Telluride Bluegrass Book: _40 Years of Festivation_

Kiran Herbert on June 19, 2014

Old Crow Medicine Show, Credit: Benko Photographics

Telluride, Colorado has long been considered a sacred place. Town Park, where the Telluride Bluegrass Festival is held each year, is located in a box canyon 9000 feet above the sea, surrounded by mountains and adjacent to a waterfall. For centuries that particular spot has been revered, starting with the Ute Indians, who used to gather there to party, feast, dance, and mingle. ‘Bluegrass,’ as the locals know the festival, has been carrying on that tradition for four decades now.

2nd Annual Festival, Credit: Sam & Arthur Siegel

This year marks the 41st anniversary of the Telluride Bluegrass Festival, and its promoters are releasing a limited edition commemorative book to revel in how far it’s come. “40 Years of Festivation” is hardbound in Spanish Leather, a 214-page celebration of one particular slice of American history. It’s a gonzo style look at a community brimming with creativity, energy, and a frontier spirit. In it’s essence, it captures a town and a festival that equates ‘home’ for so many.

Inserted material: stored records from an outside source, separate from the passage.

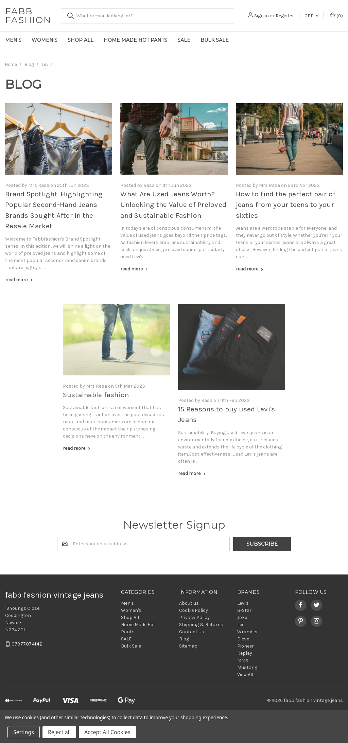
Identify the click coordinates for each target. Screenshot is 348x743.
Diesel (243, 639)
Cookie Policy (193, 610)
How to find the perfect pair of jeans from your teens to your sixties (286, 204)
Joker (243, 617)
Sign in (261, 16)
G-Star (244, 610)
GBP (311, 16)
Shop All (80, 40)
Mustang (247, 667)
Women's (44, 40)
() (336, 15)
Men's (13, 40)
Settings (23, 732)
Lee (240, 624)
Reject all (59, 732)
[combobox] (147, 15)
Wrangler (247, 632)
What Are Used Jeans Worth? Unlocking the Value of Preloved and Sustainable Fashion (173, 204)
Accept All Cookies (107, 732)
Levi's (243, 603)
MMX (242, 660)
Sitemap (188, 646)
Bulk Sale (215, 40)
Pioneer (245, 646)
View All (245, 674)
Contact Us (191, 632)
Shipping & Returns (201, 624)
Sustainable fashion (96, 395)
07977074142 (27, 644)
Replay (244, 653)
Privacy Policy (194, 617)
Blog (184, 639)
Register (285, 16)
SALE (183, 40)
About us (189, 603)
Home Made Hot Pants (135, 40)
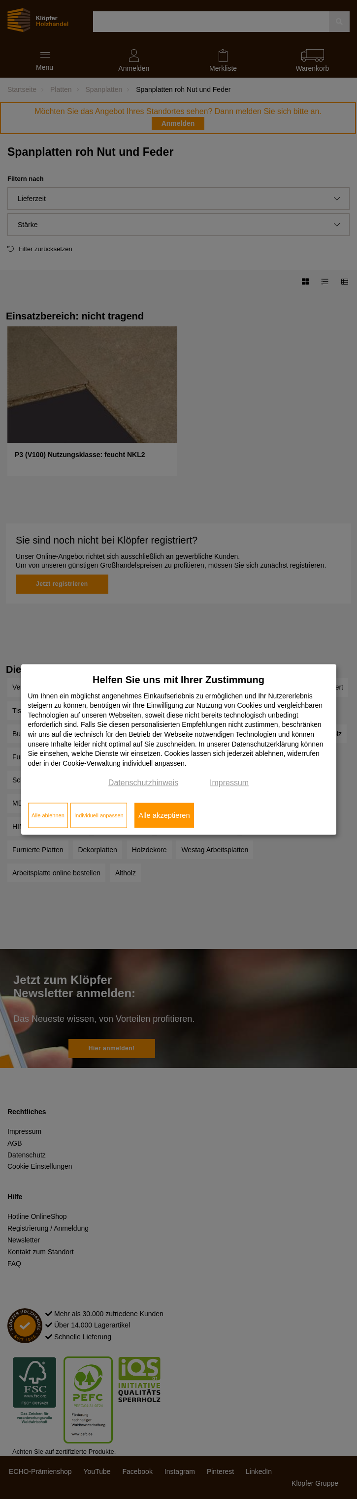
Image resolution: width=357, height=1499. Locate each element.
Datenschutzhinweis (143, 782)
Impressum (229, 782)
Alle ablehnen (48, 815)
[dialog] (178, 749)
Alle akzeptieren (164, 815)
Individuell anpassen (99, 815)
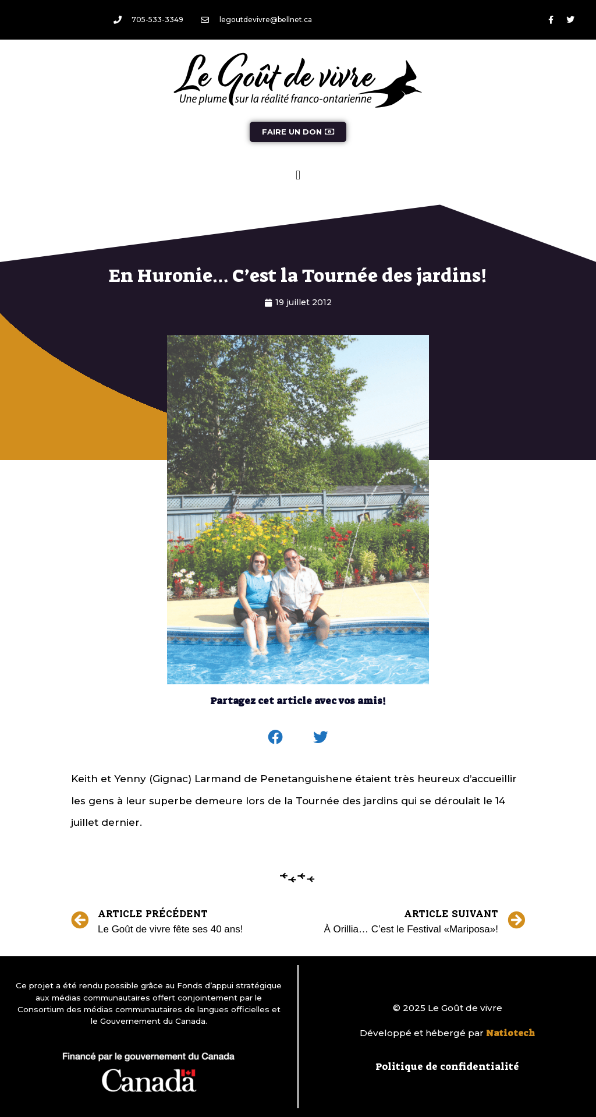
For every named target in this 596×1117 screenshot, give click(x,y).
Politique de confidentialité (447, 1066)
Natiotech (510, 1033)
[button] (297, 175)
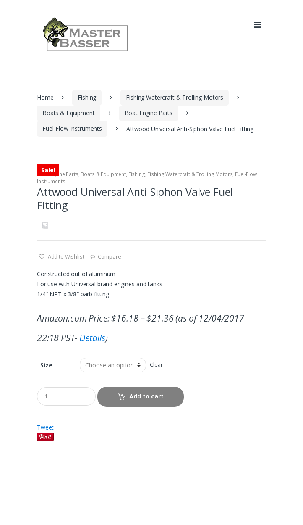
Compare (109, 256)
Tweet (45, 427)
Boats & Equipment (68, 113)
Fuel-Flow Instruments (72, 128)
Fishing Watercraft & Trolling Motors (174, 97)
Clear (156, 364)
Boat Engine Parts (149, 113)
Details (92, 338)
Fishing (87, 97)
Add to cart (146, 396)
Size (46, 365)
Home (45, 97)
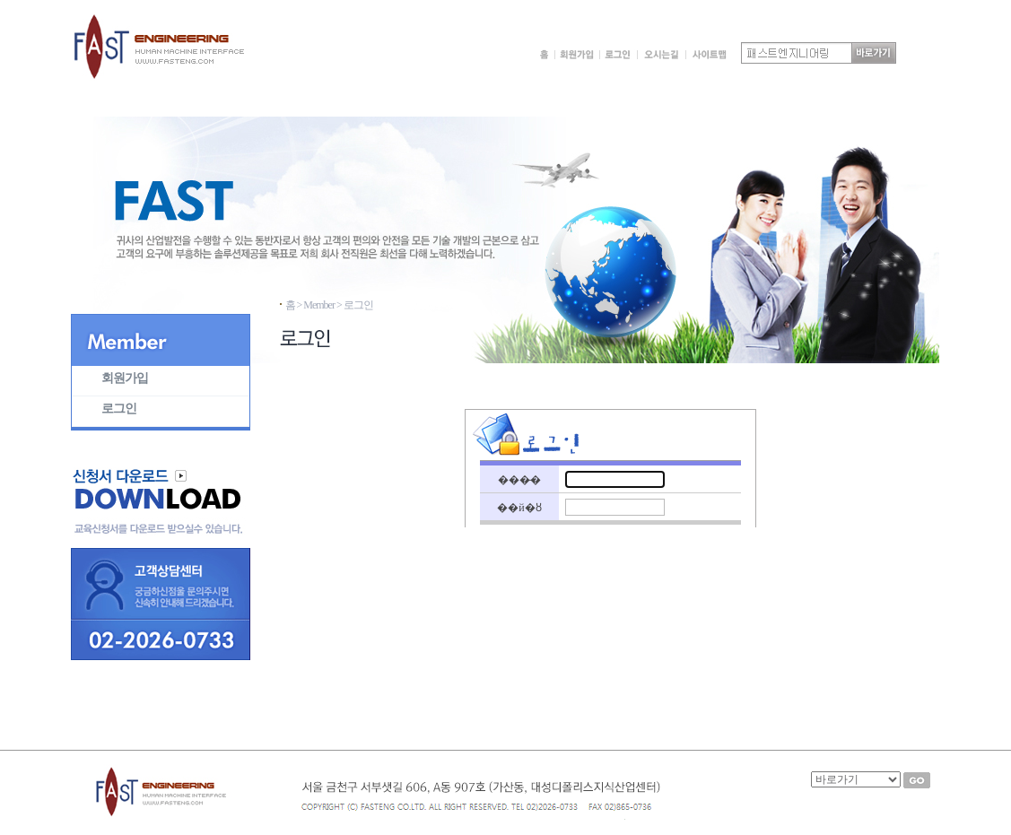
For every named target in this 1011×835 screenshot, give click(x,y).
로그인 (118, 408)
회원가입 (124, 378)
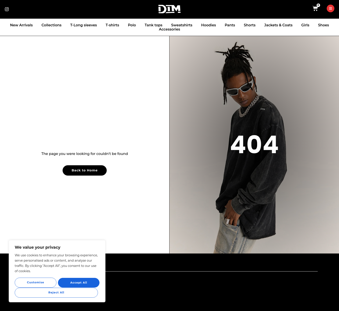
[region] (57, 271)
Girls (305, 25)
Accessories (169, 29)
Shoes (323, 25)
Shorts (249, 25)
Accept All (57, 292)
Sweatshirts (181, 25)
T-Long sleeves (83, 25)
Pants (230, 25)
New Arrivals (21, 25)
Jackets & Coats (278, 25)
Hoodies (208, 25)
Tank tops (153, 25)
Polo (132, 25)
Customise (35, 282)
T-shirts (112, 25)
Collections (51, 25)
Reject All (78, 282)
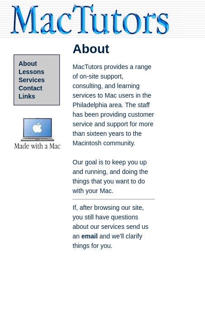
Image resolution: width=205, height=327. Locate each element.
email (89, 236)
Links (27, 96)
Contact (30, 88)
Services (32, 80)
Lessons (31, 71)
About (28, 63)
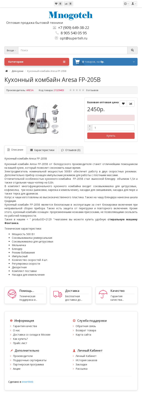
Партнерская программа (28, 364)
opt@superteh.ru (72, 38)
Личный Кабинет (86, 356)
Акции (16, 368)
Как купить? (20, 339)
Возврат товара (86, 330)
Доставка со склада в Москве (31, 334)
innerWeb (27, 381)
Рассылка (81, 368)
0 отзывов (92, 90)
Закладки (81, 364)
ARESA (29, 90)
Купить (110, 135)
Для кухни (17, 71)
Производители (23, 356)
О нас (16, 330)
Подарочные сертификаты (29, 360)
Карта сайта (83, 334)
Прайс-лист (20, 343)
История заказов (86, 360)
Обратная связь (86, 326)
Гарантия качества (25, 326)
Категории (36, 62)
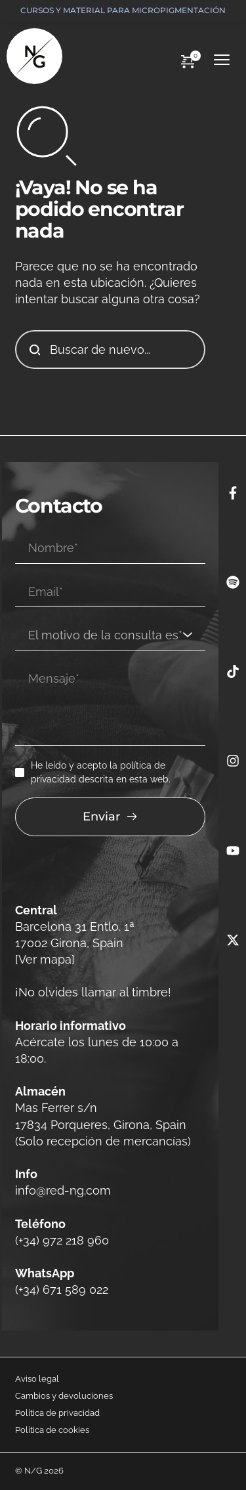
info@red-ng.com (64, 1190)
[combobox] (110, 635)
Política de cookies (52, 1430)
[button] (222, 60)
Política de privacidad (57, 1413)
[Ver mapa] (45, 959)
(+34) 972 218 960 (62, 1240)
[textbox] (105, 635)
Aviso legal (37, 1379)
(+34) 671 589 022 (61, 1289)
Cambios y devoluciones (64, 1396)
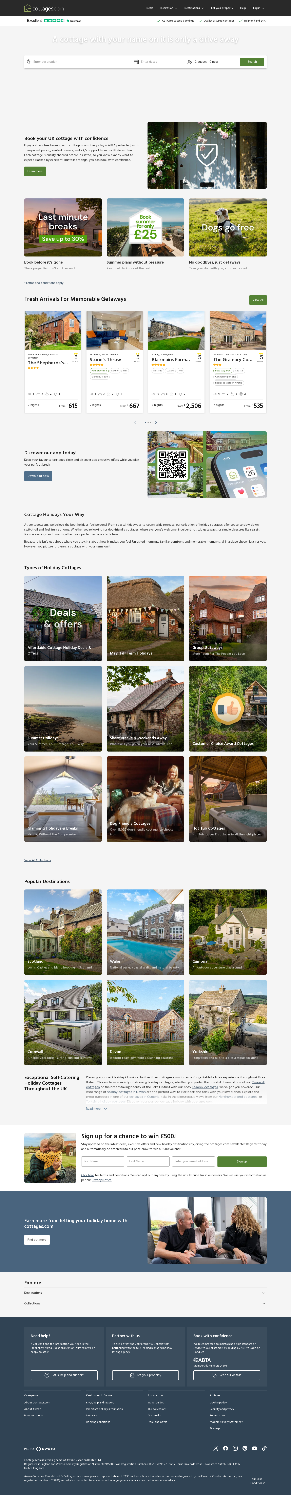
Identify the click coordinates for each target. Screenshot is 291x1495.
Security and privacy (222, 1409)
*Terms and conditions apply (43, 283)
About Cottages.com (37, 1402)
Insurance (91, 1415)
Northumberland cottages (238, 1097)
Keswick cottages (205, 1087)
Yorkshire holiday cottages (106, 1101)
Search (252, 62)
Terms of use (217, 1415)
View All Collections (37, 860)
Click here (87, 1175)
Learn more (35, 171)
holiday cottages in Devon (126, 1092)
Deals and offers (157, 1422)
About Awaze (32, 1409)
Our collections (157, 1409)
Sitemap (215, 1428)
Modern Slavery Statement (226, 1422)
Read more (97, 1108)
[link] (63, 237)
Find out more (36, 1240)
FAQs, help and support (64, 1375)
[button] (158, 61)
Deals (150, 8)
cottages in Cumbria (144, 1097)
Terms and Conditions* (257, 1481)
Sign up (242, 1161)
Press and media (33, 1415)
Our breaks (154, 1415)
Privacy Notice (102, 1180)
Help (243, 8)
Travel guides (156, 1402)
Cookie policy (218, 1402)
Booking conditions (98, 1422)
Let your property (222, 8)
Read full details (226, 1375)
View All (258, 300)
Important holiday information (104, 1409)
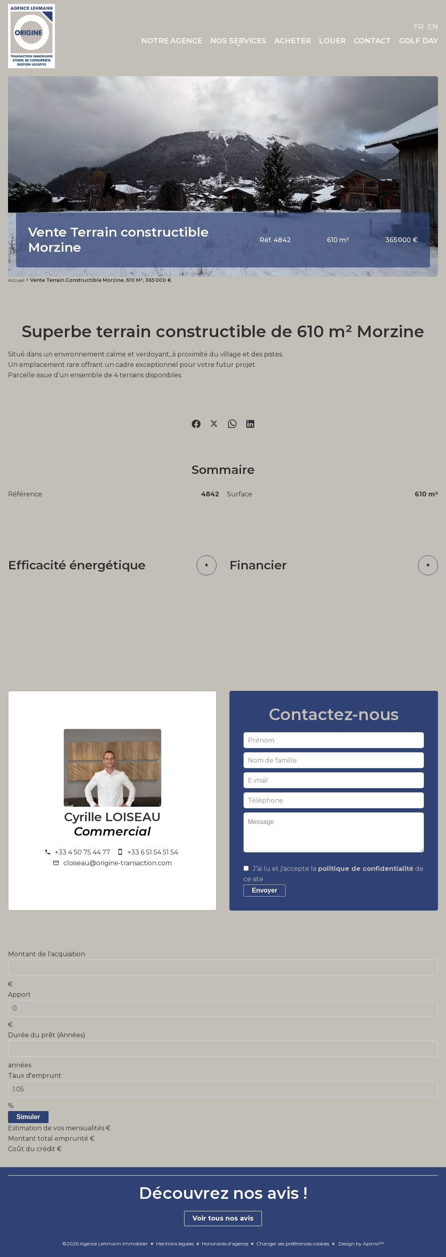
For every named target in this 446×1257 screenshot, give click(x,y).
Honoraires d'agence (225, 1244)
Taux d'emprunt (34, 1075)
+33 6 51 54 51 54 (153, 852)
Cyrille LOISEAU (112, 817)
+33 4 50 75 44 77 (82, 852)
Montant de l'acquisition (46, 954)
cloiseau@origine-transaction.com (117, 863)
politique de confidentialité (366, 868)
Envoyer (264, 890)
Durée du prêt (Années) (46, 1035)
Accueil (16, 280)
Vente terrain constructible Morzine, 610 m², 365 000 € (100, 280)
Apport (19, 994)
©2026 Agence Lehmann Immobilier (105, 1244)
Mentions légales (175, 1244)
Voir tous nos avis (223, 1218)
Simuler (28, 1116)
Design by (360, 1244)
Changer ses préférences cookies (292, 1244)
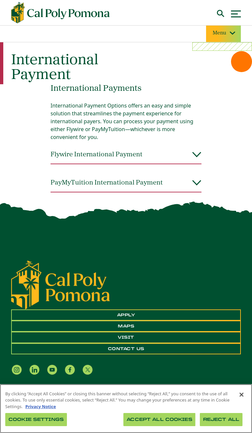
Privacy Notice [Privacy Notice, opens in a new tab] (40, 406)
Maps (126, 326)
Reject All (221, 419)
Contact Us (126, 348)
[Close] (241, 394)
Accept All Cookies (159, 419)
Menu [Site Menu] (223, 33)
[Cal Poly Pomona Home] (60, 13)
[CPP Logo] (60, 284)
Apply (126, 315)
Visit (126, 337)
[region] (126, 408)
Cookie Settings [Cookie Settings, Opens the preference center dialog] (36, 419)
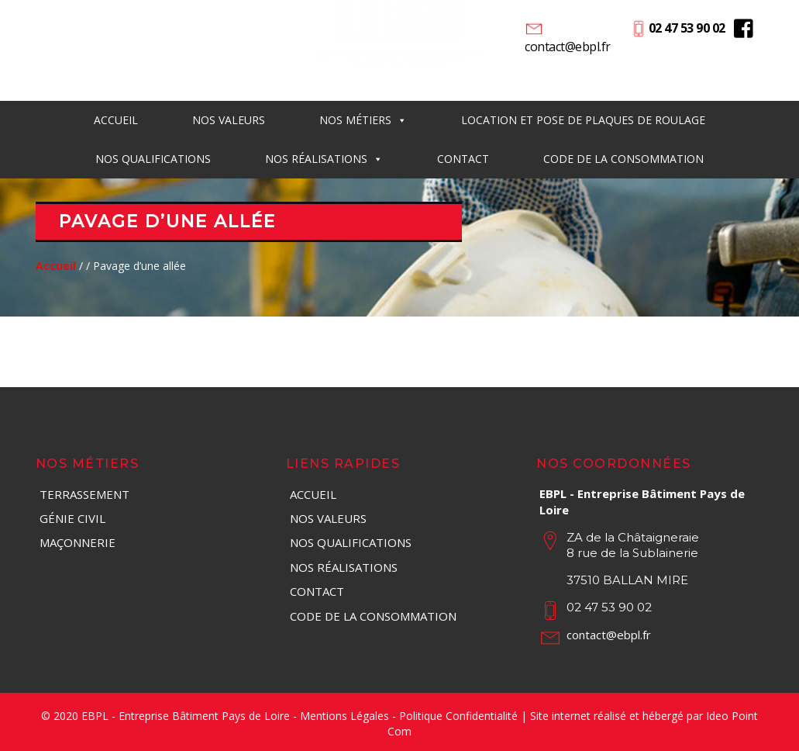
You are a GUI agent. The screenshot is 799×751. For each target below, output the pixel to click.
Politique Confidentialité (458, 715)
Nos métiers (363, 119)
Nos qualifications (153, 158)
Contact (463, 158)
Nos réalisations (324, 158)
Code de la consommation (623, 158)
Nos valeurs (328, 518)
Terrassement (84, 494)
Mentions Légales (344, 715)
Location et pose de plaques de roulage (583, 119)
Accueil (116, 119)
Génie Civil (72, 518)
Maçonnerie (77, 542)
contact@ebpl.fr (568, 46)
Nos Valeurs (228, 119)
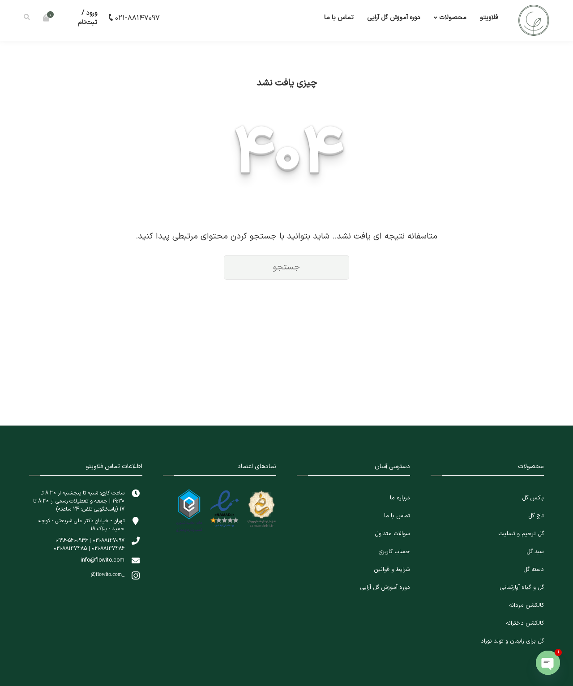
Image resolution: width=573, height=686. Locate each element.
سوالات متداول (392, 533)
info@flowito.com (102, 560)
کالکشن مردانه (526, 605)
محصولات (452, 17)
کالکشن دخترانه (525, 623)
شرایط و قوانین (392, 569)
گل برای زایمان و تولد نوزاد (512, 641)
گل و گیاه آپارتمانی (522, 587)
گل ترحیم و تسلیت (521, 533)
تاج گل (536, 515)
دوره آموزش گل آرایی (393, 17)
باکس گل (533, 498)
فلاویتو (489, 17)
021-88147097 (133, 18)
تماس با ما (339, 17)
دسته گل (533, 569)
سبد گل (535, 551)
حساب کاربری (394, 551)
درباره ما (400, 498)
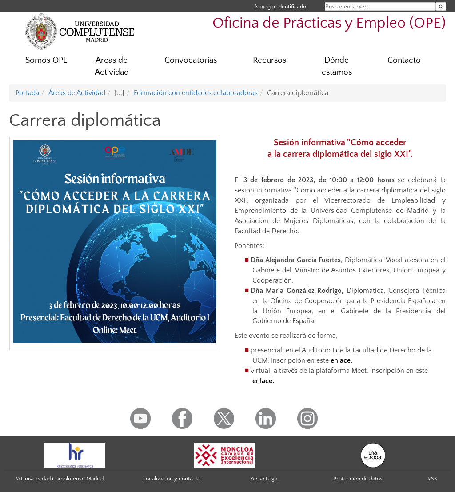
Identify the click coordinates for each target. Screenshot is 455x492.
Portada (27, 93)
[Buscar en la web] (441, 6)
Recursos (269, 60)
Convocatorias (190, 60)
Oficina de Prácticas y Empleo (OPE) (329, 23)
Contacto (404, 60)
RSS (432, 479)
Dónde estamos (337, 66)
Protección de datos (358, 479)
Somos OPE (46, 60)
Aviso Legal (265, 479)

New Grass Revival, Credit: Benko Photographics

The book’s 350 plus photographs (selects featured here) will draw you in initially, but it’s the essays—by many, including Bela Fleck, Jerry Douglas, Peter Rowan, Del McCoury, Billy Nershi, Vince Herman, Adam Aijala, Tim O’Brien, and Emmylou Harris—that’ll encourage you to read the whole thing. Appropriately, Sam Bush, as the father of the fest, wrote the introduction, and Chris Thile (who’s to play the opening set at this years festival) has the last word.

String Cheese Incident, Credit: Benko Photographics

“I love the word bluegrass. I love bluegrass music,” writes Sam Bush, “[But] those of us who’ve been there all these years know the festival isn’t just bluegrass—never has been. Very few sweat the moniker.” Brian Eyster, the director of communication for Planet Bluegrass, once told me “the word ‘bluegrass’ doesn’t stand on its own.” He continued, “Really the genre is ‘Telluride Bluegrass,’ and that is the genre of that we present with the festival.” In the book it’s the photos—of the Dixie Chicks and David Byrne, of Mumford and Sons and John Fogerty—that really drive that point home.

David Byrne, Credit: Benko Photographics

Year-by-year accounts make up most of the book, and were written by longtime festival MC Pastor Mustard in a hilarious, irreverent style, often in twenty-minute spurts (the best part: the captions add as much as the prose). At it’s heart, “40 Years of Festivation” is a coffee table book, not an archive, but the pages have something for everyone, whether you’ve attended the festival for most of your life, the past few years, or it’s still on your bucket list. The official festival posters alone are works of art worth collecting—never trite, predictable or saccharine—but within the book they serve as anchors, helping to set themes and guide the reader. Throughout the pages you see the main stage grow, yet the landscape remains consistent; one of the most beautiful locales on earth, more dependable than even Sam Bush’s presence.

Sam Bush and Pastor Mustard, Credit: Benko Photographics

Only 5000 copies of the book have been printed, and they go on sale Thursday, June 19 at the Country Store inside the festival grounds for the price of $50 (they’ll be shrink-wrapped to protect against the elements, whether it’s 80 degree heat or some summer snow). As the festival’s 10,000 tickets are long sold-out, it’s a safe bet that these are going to go rather quickly. For those who can’t make it this year, some copies have been set aside and will be sold online at the same day. The book will be a colorful addition to a lineup that includes Ray LaMontagne, Brandi Carlile, Nickle Creek, Leftover Salmon, Yonder Mountain String Band, Dave Rawlings Machine, the Lone Bellow, Allison Krauss (as part of the Telluride House Band), Greensky Bluegrass, and Nicki Bluhm and the Gramblers, to name just a few.

“You can have serious friends but you don’t totally know them until you share Telluride with them,” Chris Thile writes towards the end of his essay, and for a lot of Festivarians, that’s irrefutably true. The book offers a way to bring the summer solstice home, to be shared with the people you care most about anytime of year. “It’s the same way most people think of Thanksgiving, only with three more days,” Thile writes of the festival’s attendees, “For us, music is a thick as blood.”